The "Cadillac" tax applies a 40 percent sales tax on generous health insurance policies. Like the Premium tax, it is levied on insurers, but, if implemented, is expected to be borne by consumers. Policies that provide more than $10,200 in value for individual coverage and $27,500 for family coverage are taxed at this rate. This tax doesn't take effect until 2018, and its ultimate assessment is questionable, given the pressure to push it off for so many years. But the revenues that it generates are critical to the budgetary claims of proponents of the ACA. Since CBO assumes that the cost of health premiums will continue to grow at a faster rate than inflation, the Cadillac tax affects more and more individuals over time. Removing this one tax from the law would, in and of itself, eliminate the ACA's claim to deficit neutrality.

Impacts on Health Insurance Premiums

These taxes, and others that have already gone into effect, are expected to have a significant upward impact on premiums and health costs in general. Obviously there are a variety of other factors at play when it comes to health insurance costs that have to do with the law's underlying requirements and regulations. That said, taxes and mandatory fees demonstrate an added upward pressure on premium prices.

In an American Action Forum paper released last month, I examined possible health care premium spikes in 2014. We surveyed large health insurers that cover a majority of patients in the U.S. The survey areas included Atlanta, GA, Austin, TX, Chicago, IL, Phoenix, AZ, and Milwaukee, WI. The results are sobering: young and healthier individuals can expect a 169 percent premium increase, averaged across the five cities. Consumers in Milwaukee could experience ever more substantial sticker shock, with a 190 percent increase in 2014. Table 5 summarizes our findings.

Table 5

Summary: Average Premium Impacts for Individual and Small Group in 2014

Younger and Healthier Individuals and Small Employers

Chicago, ILPhoenix, AZAtlanta, GAAustin, TXMilwaukee, WI All Cities Average

Average Percentage Change 173% 157% 164% 162% 190% 169%

Older and Less Healthy Individuals and Small Employers

Chicago, ILPhoenix, AZAtlanta, GAAustin, TXMilwaukee, WI All Cities Average

Average Percentage Change -21% -22% -21% -32% -15% -22%

Note: Changes due to insurance market reforms alone and do not include annual medical trend increases. It also does not include the fact that some individuals and small employers experiencing these changes will be eligible for taxpayer subsidies through insurance exchanges.

These younger, healthier individuals are likely to subsidize the cost of insurance for older patients, but not by nearly enough to avoid an overall increase. Older and less healthy individuals could enjoy a 22 percent premium decrease. It is no surprise that ACA will have an enormous impact on the structure and pricing of insurance.
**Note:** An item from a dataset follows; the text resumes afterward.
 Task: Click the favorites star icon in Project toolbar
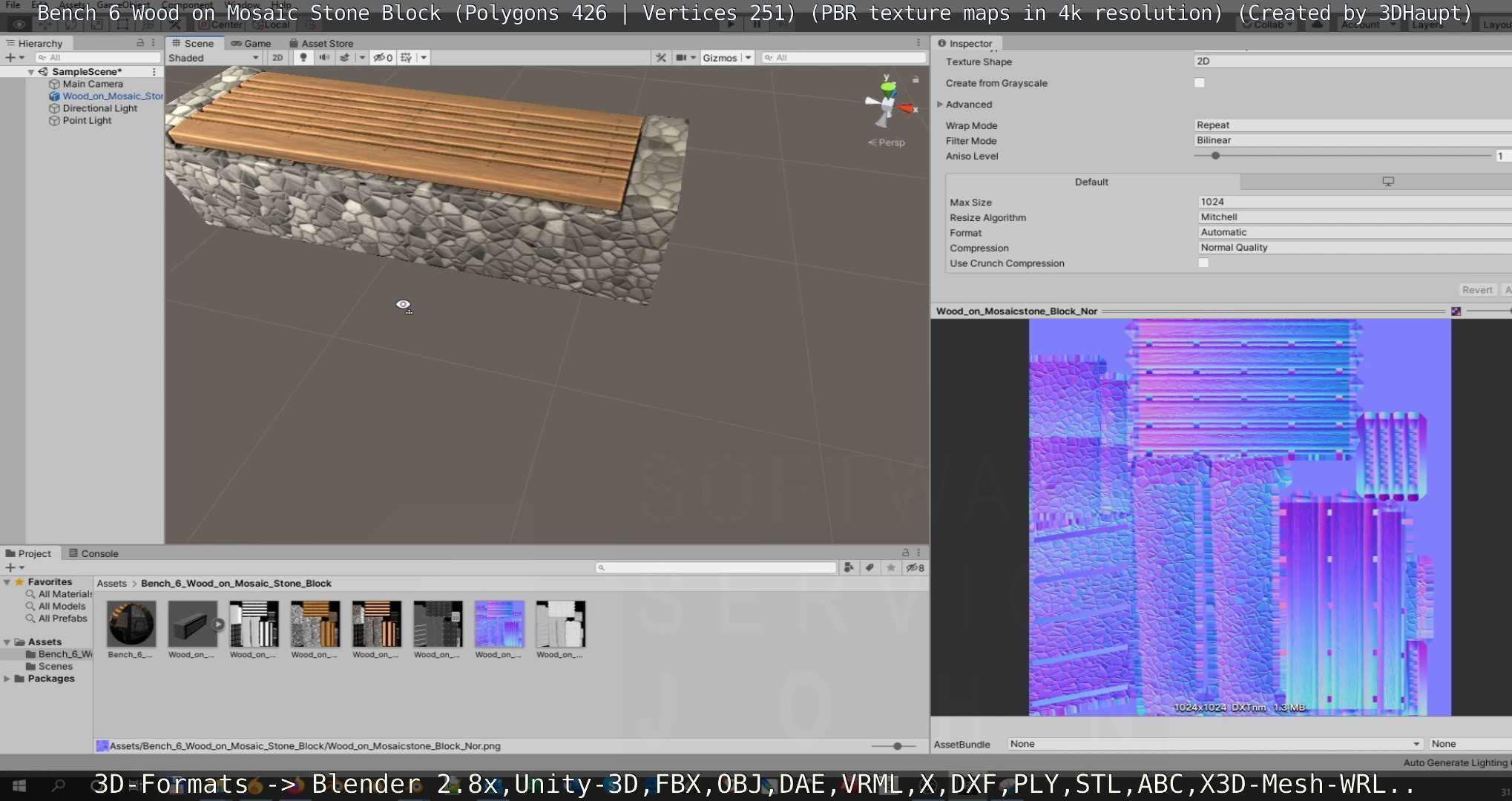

However, a 169 percent premium increase begs the attention of policymakers to address the structural flaws in the legislation. It also raises the question of whether rate review policies will be able to control premium cost growth. It furthermore questions the wisdom of a very generous subsidy for qualifying insurance consumers, since taxpayers will, at least in part, be financing the purchase of these policies.

Growing Tax Impact

The taxes I've discussed thus far aren't a comprehensive list of all of the taxes and fees contained in the ACA, but merely the most significant. It's particularly important to note that the impact of these taxes only grows over time. Figure 4 demonstrates how the revenue provisions in the ACA accumulate each year over the ten year window, based on CBO analysis.
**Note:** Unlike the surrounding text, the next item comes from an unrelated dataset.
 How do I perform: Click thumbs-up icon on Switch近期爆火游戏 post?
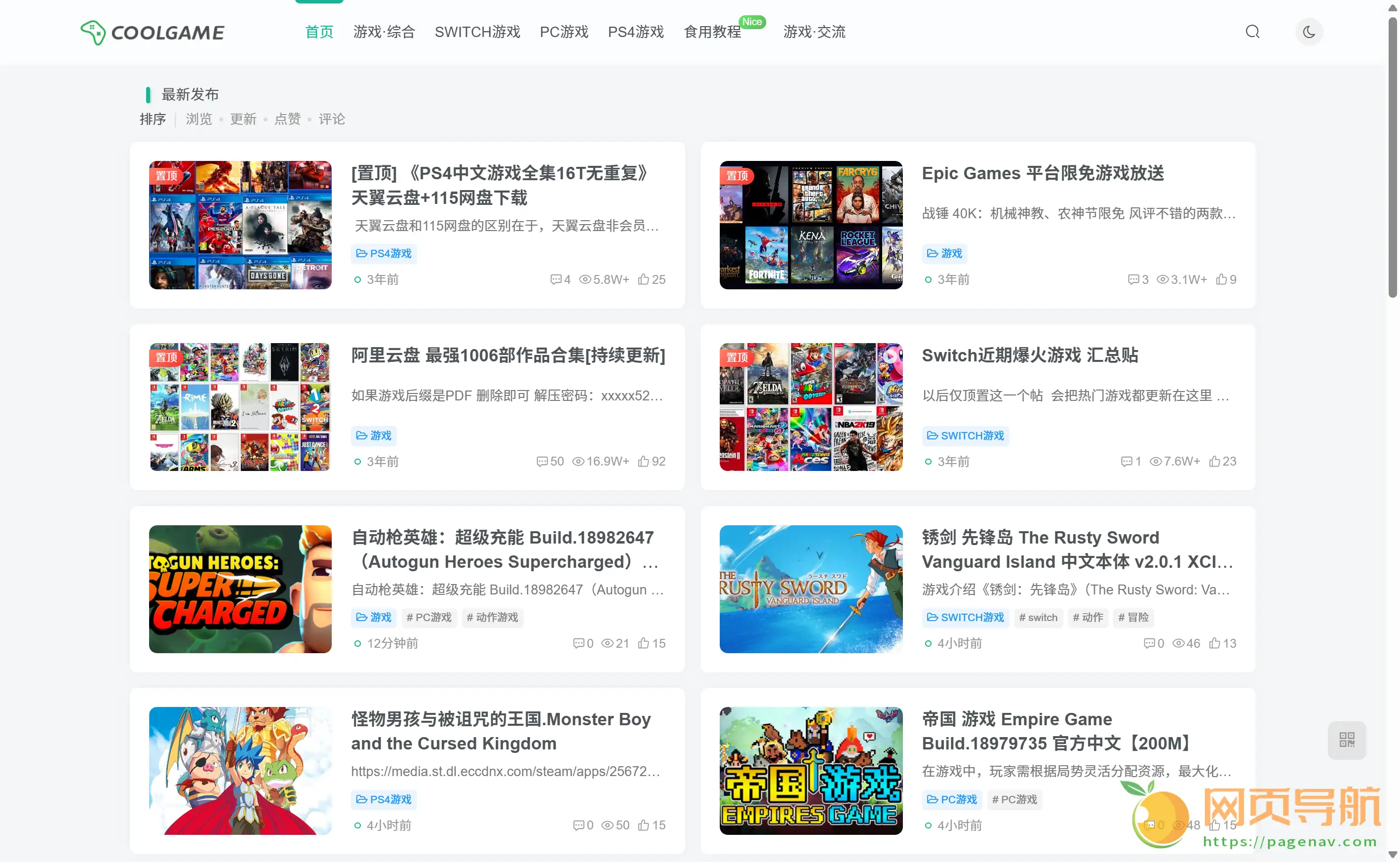1215,461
The ACA's tremendous tax liability will, in my view, most certainly have far-reaching negative impacts on employment growth, wages, and economic growth.

Thank you. I look forward to answering your questions.

n1 That comparison is to the tax law that was in place during the 2012 calendar year. See Joint Committee on Taxation, January 1, 2013. http://www.rules.house.gov/Media/file/PDF_112_2/PDF/112-HR8SA-JCTtable.pdf

n2 Data for Figure 1 was taken from Mass Device.